Task:
Extract the records exactly as they appear, starting at the line that contains "Select General under C/C++" and continuing through the end of the records, including that first line, and leave the pictures out of your answer.

Record set:
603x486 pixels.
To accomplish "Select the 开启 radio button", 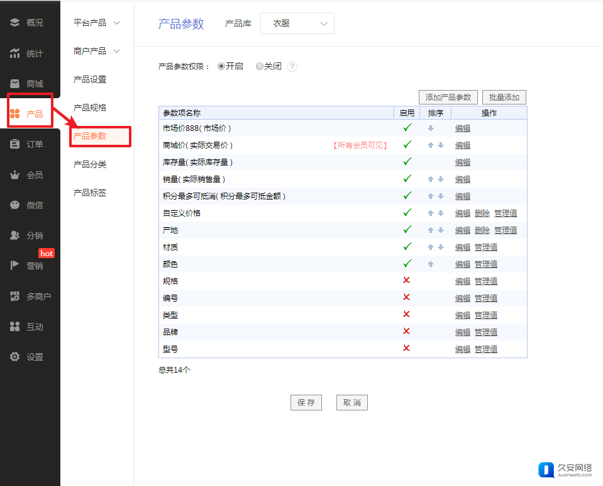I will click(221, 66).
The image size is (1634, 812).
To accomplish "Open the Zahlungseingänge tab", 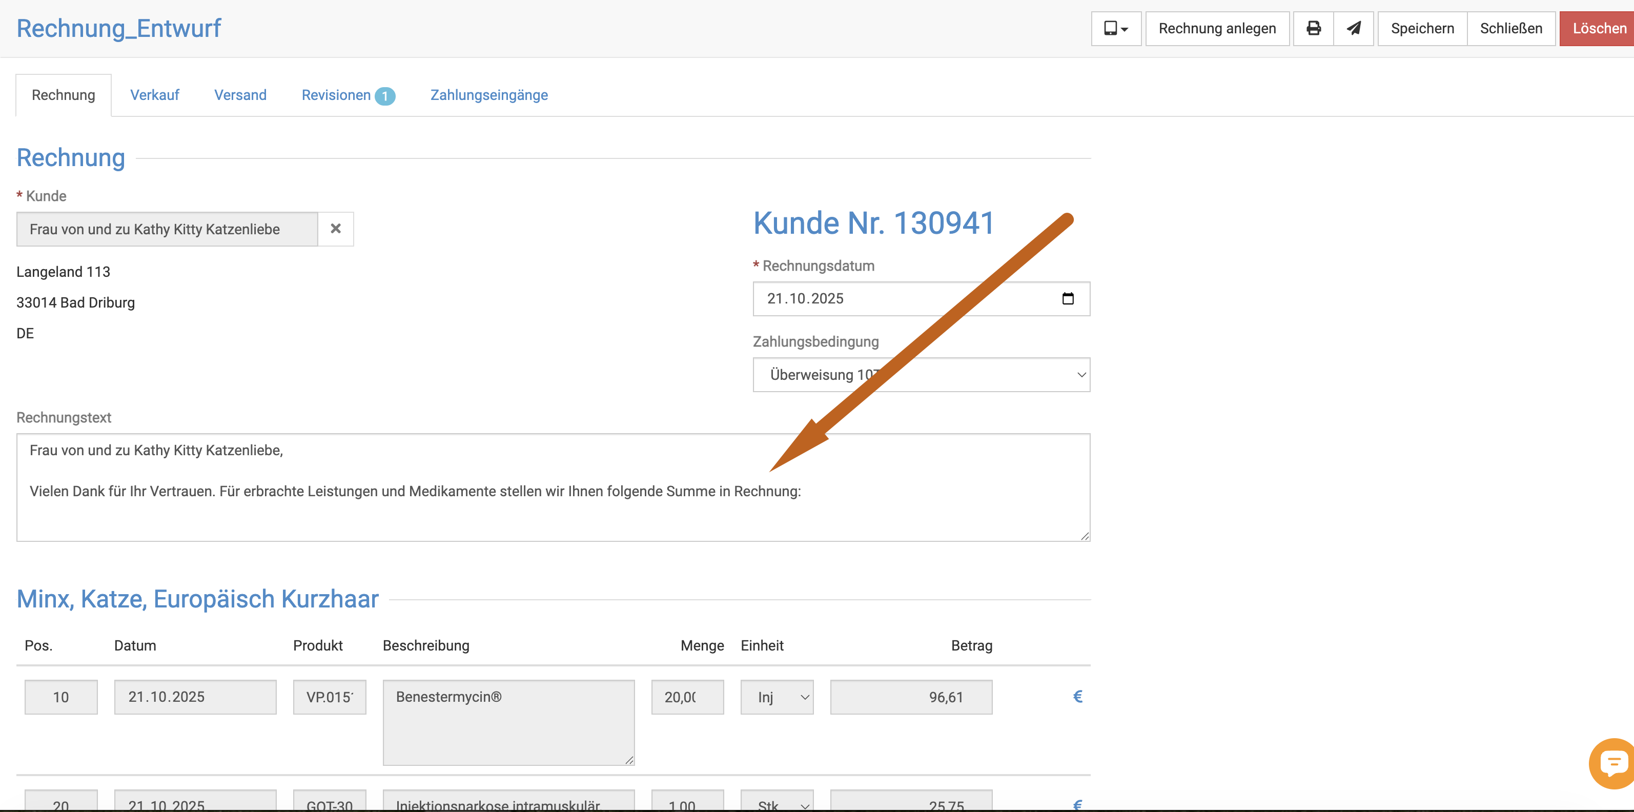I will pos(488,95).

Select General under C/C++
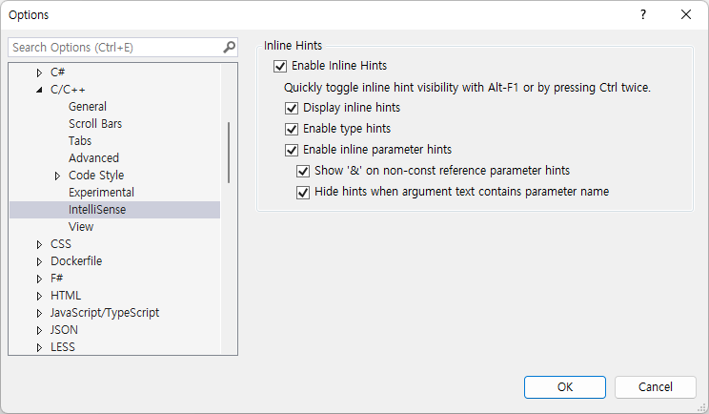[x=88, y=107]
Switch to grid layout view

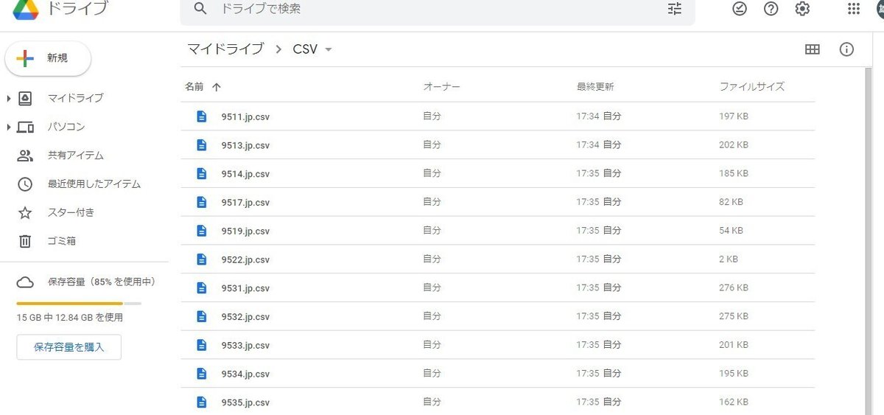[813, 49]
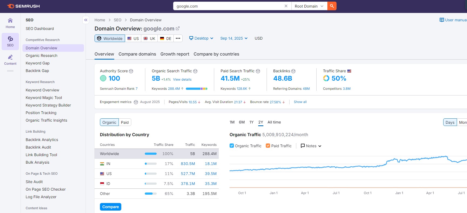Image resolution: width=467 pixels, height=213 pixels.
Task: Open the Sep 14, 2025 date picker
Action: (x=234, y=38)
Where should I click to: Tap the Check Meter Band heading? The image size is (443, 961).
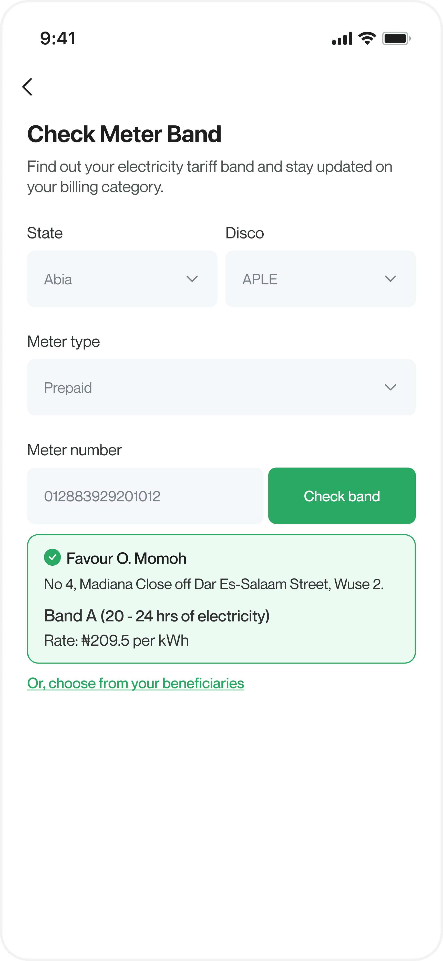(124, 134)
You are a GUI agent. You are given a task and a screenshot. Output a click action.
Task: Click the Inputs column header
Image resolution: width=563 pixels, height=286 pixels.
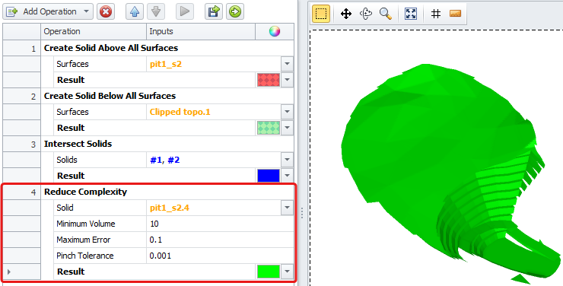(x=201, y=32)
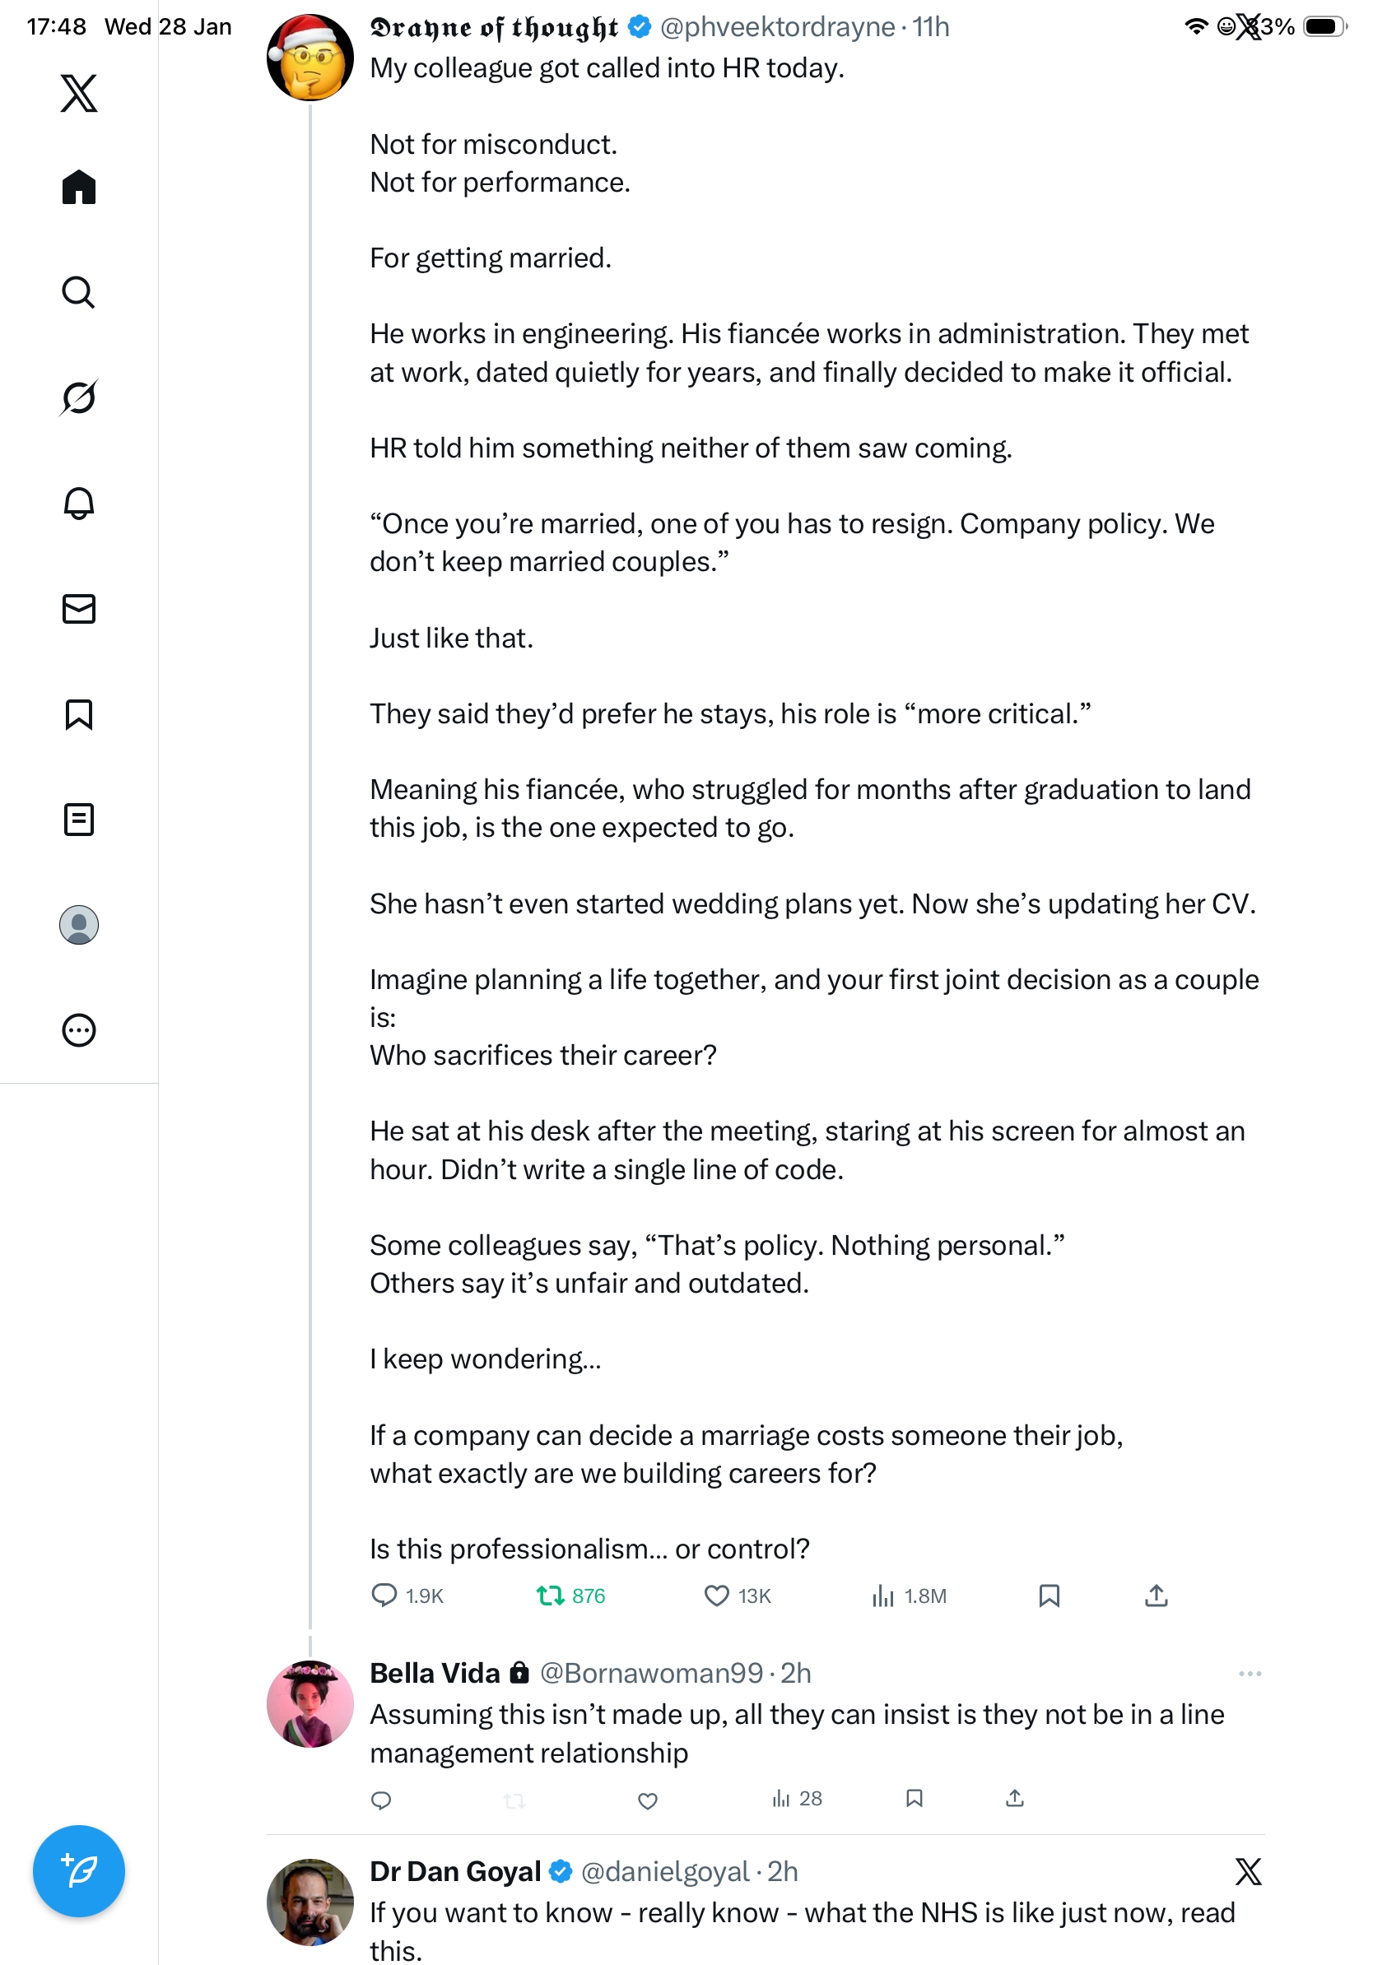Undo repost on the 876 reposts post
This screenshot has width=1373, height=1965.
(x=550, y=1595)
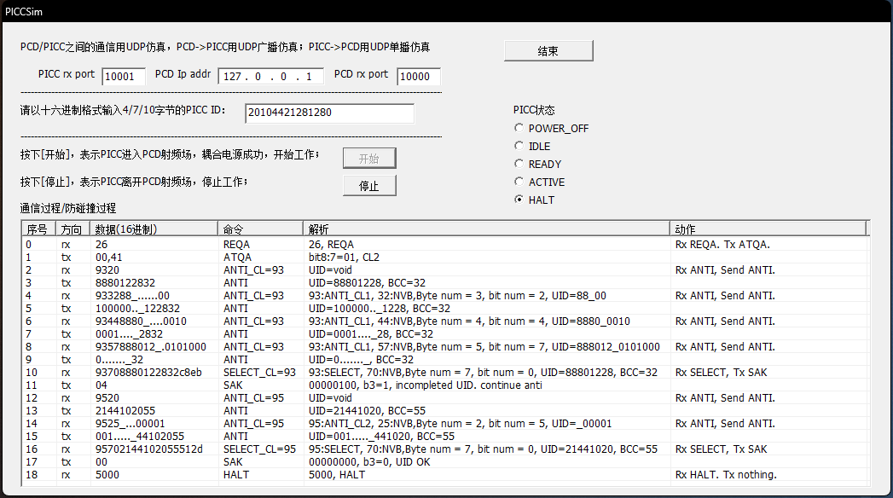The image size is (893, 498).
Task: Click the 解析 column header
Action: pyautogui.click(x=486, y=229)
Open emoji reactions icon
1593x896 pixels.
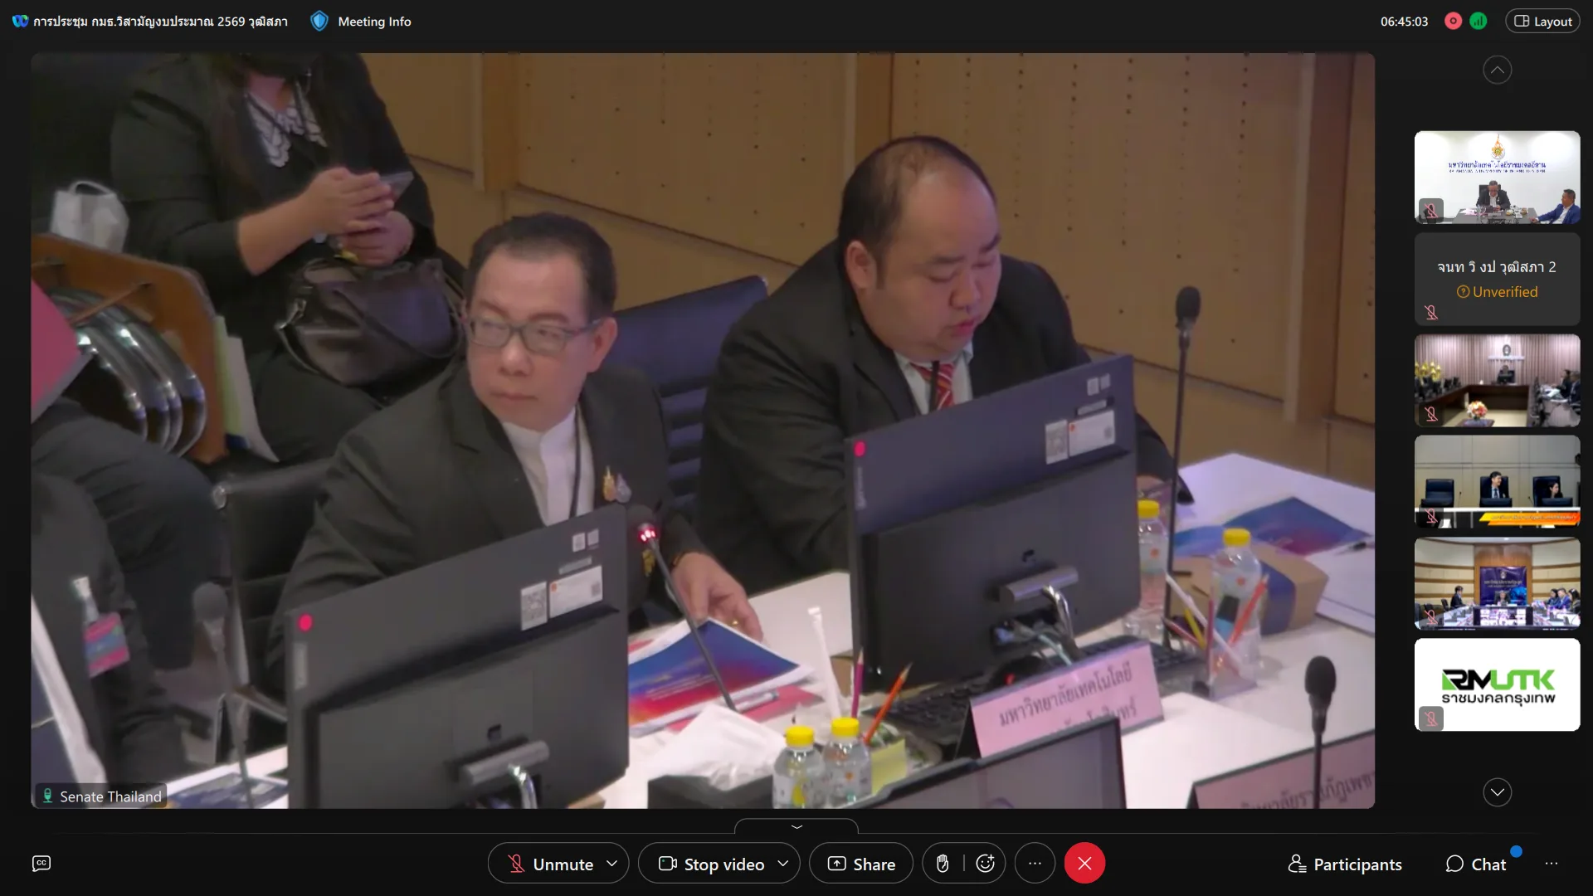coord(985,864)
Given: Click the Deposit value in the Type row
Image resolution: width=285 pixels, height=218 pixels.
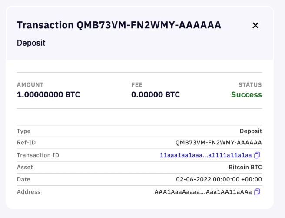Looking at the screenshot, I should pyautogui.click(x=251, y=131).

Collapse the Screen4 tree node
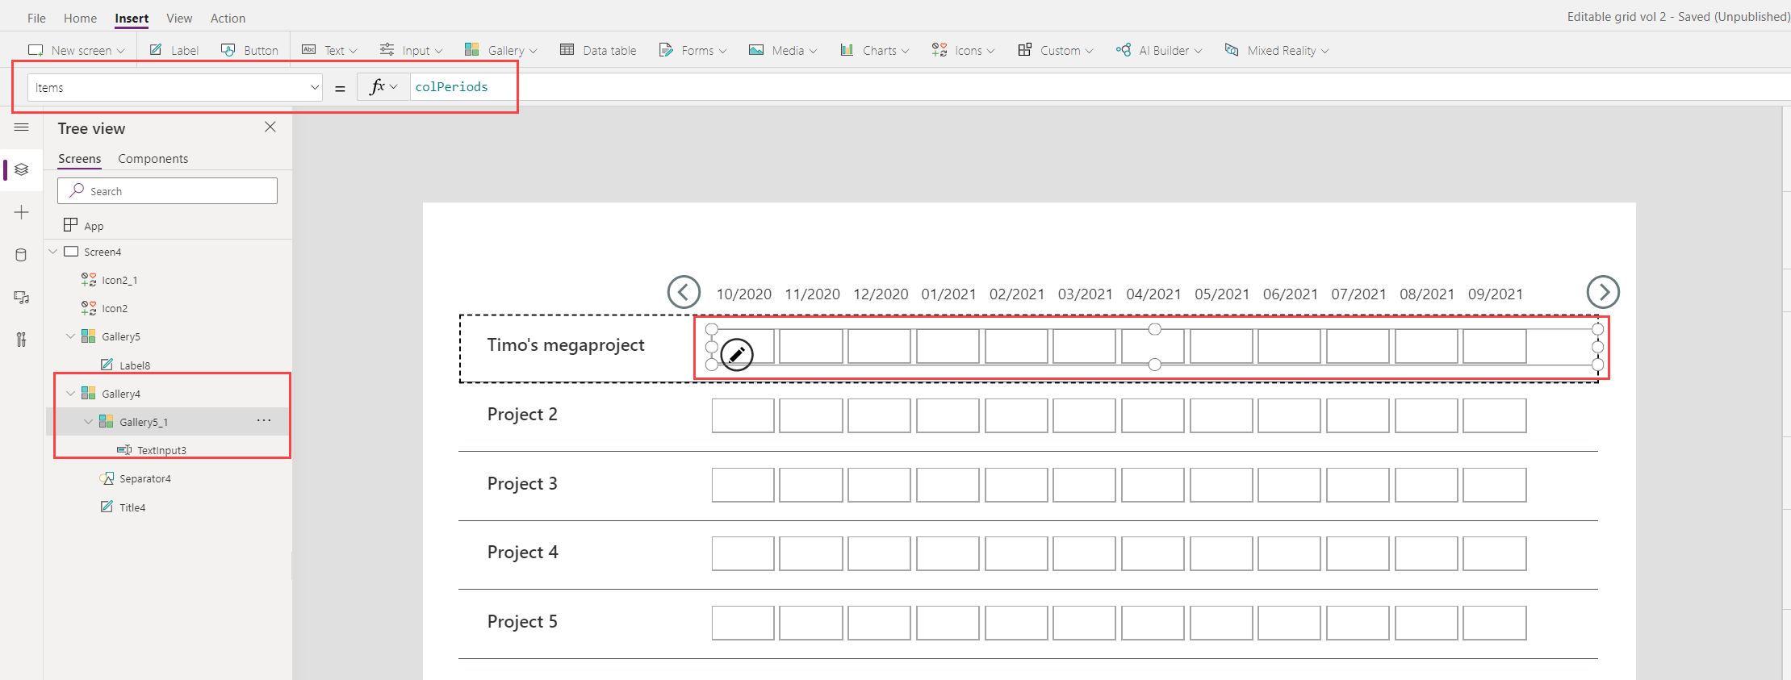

Exercise response:
Select General under C/C++
[x=88, y=107]
Switch to grid layout view

[813, 49]
Image resolution: width=467 pixels, height=213 pixels.
Task: Open the Sep 14, 2025 date picker
Action: (x=234, y=38)
Where should I click to: Tap the Check Meter Band heading? The image size is (443, 961).
(124, 134)
You are a GUI agent. You are given a task and a screenshot. Output a click action.
Task: Click the Inputs column header
Image resolution: width=563 pixels, height=286 pixels.
(x=201, y=32)
Undo repost on the 876 reposts post
This screenshot has width=1373, height=1965.
(x=550, y=1595)
The image size is (893, 498).
Task: Click the 解析 column header
Action: pyautogui.click(x=486, y=229)
Open emoji reactions icon
1593x896 pixels.
coord(985,864)
Given: Click the Deposit value in the Type row
Image resolution: width=285 pixels, height=218 pixels.
Looking at the screenshot, I should pyautogui.click(x=251, y=131).

Collapse the Screen4 tree node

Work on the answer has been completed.